I think that’s very utopian. It applies to certain people, in certain situations. Some do and some don’t. I think that there are people who have neurological disorders where they’re unable to control impulses—that’s just the way their frontal cortex is arranged. There are people who have had a certain kind of massive psychological trauma at a certain age. They do not seem able to withhold acting upon certain desires. One of my clients was a serial rapist who liked to rape old women, and clearly that person has a profound psychological situation that I can’t pretend to understand, but I think that I also can’t pretend that that person could not do that. He shouldn’t do it, but I don’t know if he could make himself not do it.
Did you ever ask him?
No, that’s not my business in the sense that I’m not there as a psychoanalyst—I’m there as their representative. My objective is to help them with the criminal prosecution against them—to try to gain their liberty if possible, and whenever possible. I’m not there to make sure that justice is done. That’s not my job, that’s the judge’s job. I’m the only thing between them and the state, so I have a very clear position.
So when I did the rape jokes performance, part of it for me was that I’m telling these jokes. Most of these jokes are from the point of view of a perpetrator, a rapist, a child molester. But I’m telling them. I’m a woman, and I’m also a lawyer. So I’m representing, in another way, the voices of this kind of unmanageable desire, that for the purposes of the joke is on a much lower scale than the actual event.
And the jokes themselves, where did they come from? Did you write them or did you find them?
They started off being appropriated. I found places online where people liked to tell each other these kinds of jokes. People would post the jokes, and other people would vote on them, and then depending on your vote you would go up or down in the ranking. And so that was interesting too—that there was this social media culture around them. And there were rules: You couldn’t post the same joke more than a few times. You couldn’t steal other people’s jokes. And I was completely stealing jokes.

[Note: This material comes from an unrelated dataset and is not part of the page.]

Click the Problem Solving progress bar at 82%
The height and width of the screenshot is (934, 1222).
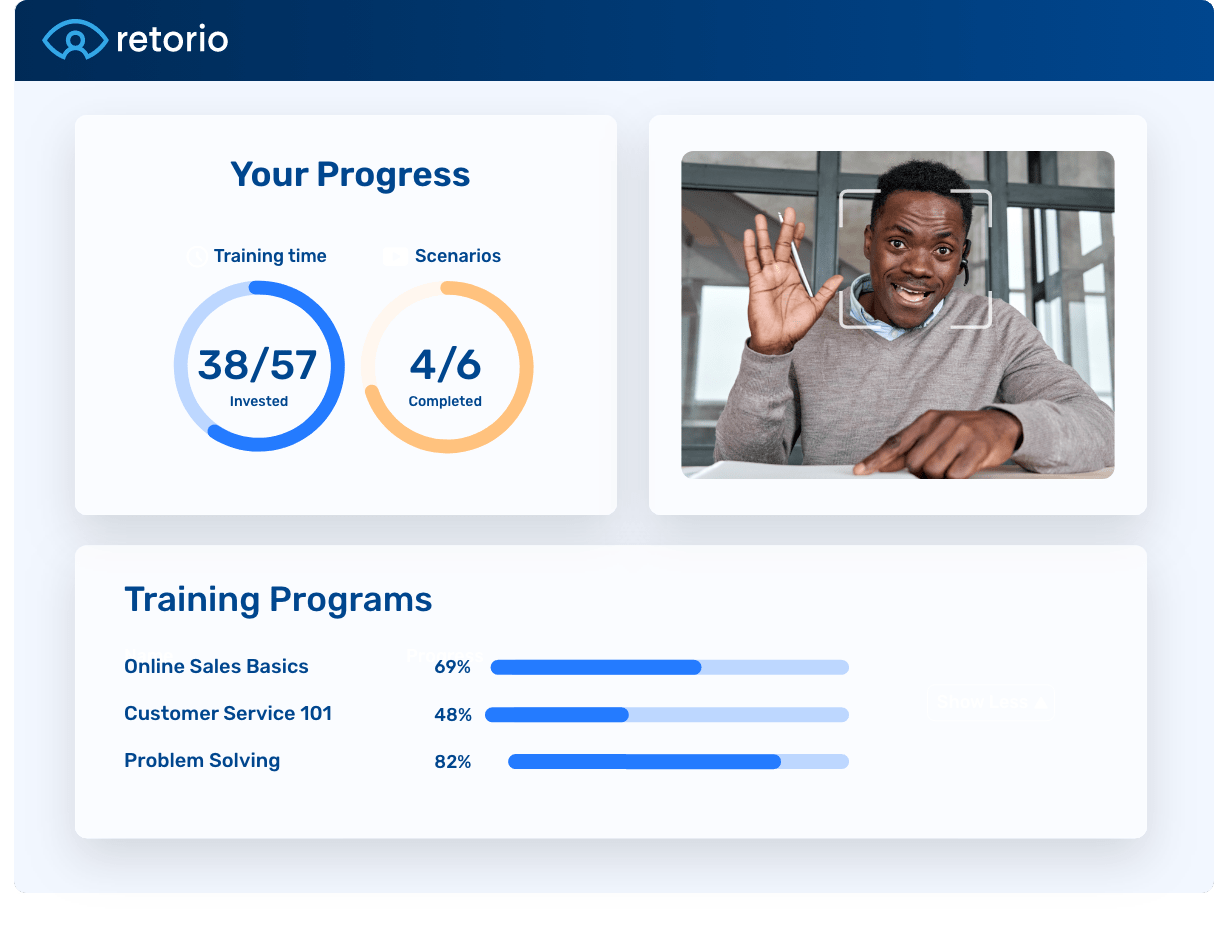pyautogui.click(x=677, y=761)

But then after I started working with them for a while, I also started becoming really interested in the form of the joke almost as a poetic form. So then I would get these jokes and sometimes I would massage them a little bit—you know, make them a little bit better. This has a few too many words; you could clip it and then it would be better. And then at some point I started writing a few of them just to see if I could.
How’d you do?
I think the best one I wrote in terms of a classic was, “If you don’t like rape jokes, why did you come?”
Ugh. Puns always make me groan.
It’s a pun, but it’s an elegant one.
It’s seems like you’re not easily offended.
No, I’m never offended.
Were there any jokes you found that were so disgusting that you were like, “There’s no way this is going in my book?”

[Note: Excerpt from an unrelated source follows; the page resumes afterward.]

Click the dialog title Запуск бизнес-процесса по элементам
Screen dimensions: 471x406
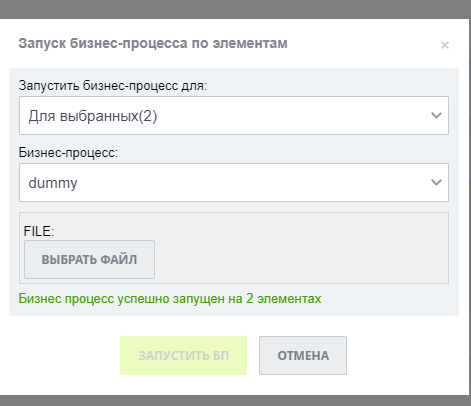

Well, there were many, but I would say that it wasn’t because they were disgusting and ridiculous—it was because they were bad jokes. They were disgusting because they were stupid. They weren’t funny. My standard was that the joke had to be in some way funny.
How would you like the book to be regarded or used?
One of the things I think art can do is throw something into a state of suspense. Do I like it, do I not like it? Are the jokes funny, are they not funny? It’s like a painting on a wall, or a statue. It just exists. Because it’s just suspended that way, and it doesn’t signal how you’re supposed to feel about it, you actually have a chance to feel many different things, and to think it through in a different way. And you can think it through, but not to necessarily reach a single conclusion. You think it through to see the range of desires, fears and fantasies, and the way that these things package so much that we can’t resolve.
One of the jokes I wrote, which I’ll say isn’t even among the best jokes in the book is: “Freud said that a joke is a discharge of repression and hostility, often sexual, often violent. So it looks like the joke’s on you.”
This interview has been edited and condensed for clarity.